Here's another data point on this topic - I asked around inside
of MS, and the consensus is that the contents of the unused portions
of EAX is undefined upon return (upper 3 bytes for byte-sized return
values, upper 2 for 16-bit values). This is invariant of x86 calling
convention on Win32 (cdecl,stdcall,fastcall). Still no known doc/spec
which spells this out.
==> GHC's NCG and C backends need to know the sizes of the
unboxed Ints and Words involved in CCalls to generate correct
code.
--sigbjorn
----- Original Message -----
From: "Sigbjorn Finne"
"Julian Seward (Intl Vendor)"
writes: | > char fooble ( ... ) | > { | > return 'z'; | > } | > | > on an x86, 'z' will be returned at the lowest 8 bits in %eax. What I
| > don't know is, is the C compiler obliged to clear the upper 24 bits of | > %eax, or does that onus fall on the callee? | | Yes, the callee is required to narrow <expr> in 'return | <expr>;' to fit that of the specified return type -- see 9.8 | of Harbison and Steele. |
...
So we don't need to worry about doing the masking on the Haskell side, right?

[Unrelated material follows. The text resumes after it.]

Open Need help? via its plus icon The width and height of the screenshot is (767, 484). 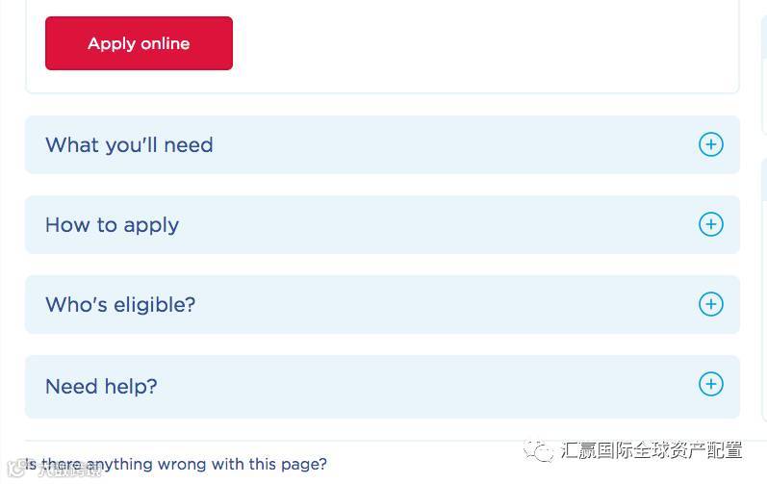click(711, 384)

Yes, that's been my understanding. But, as Carl Witty rightly points out, a distinction can be made between narrowing down the result value and the transmission of the narrowed result back to the caller.
Carl's example doesn't fully convince me though, since the masking done in the code for "g" is patently redundant ("f" does mask out the upper 3 bytes of %eax upon return). However, the example given in the original bug report can be made to emit code that doesn't mask %eax (via "gcc-2.96 -O" on an i686-pc-linux). Another data point is that MSVC also emits code that masks.

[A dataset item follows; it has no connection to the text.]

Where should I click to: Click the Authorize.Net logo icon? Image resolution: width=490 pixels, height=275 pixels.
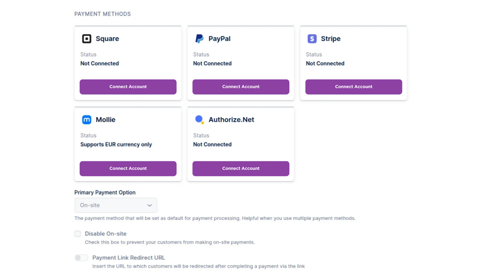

So, indications are that you actually do need to mask on an x86, but I've got no supporting documentation. If anyone is able to dig up more info and/or know someone that could answer this one decisively, I'd interested to hear of their findings.
--sigbjorn
btw, the document specifying the x86 ABI, located via
http://uwsg.iu.edu/hypermail/linux/kernel/0011.1/0596.html
, doesn't cover this as far as I've been able to tell.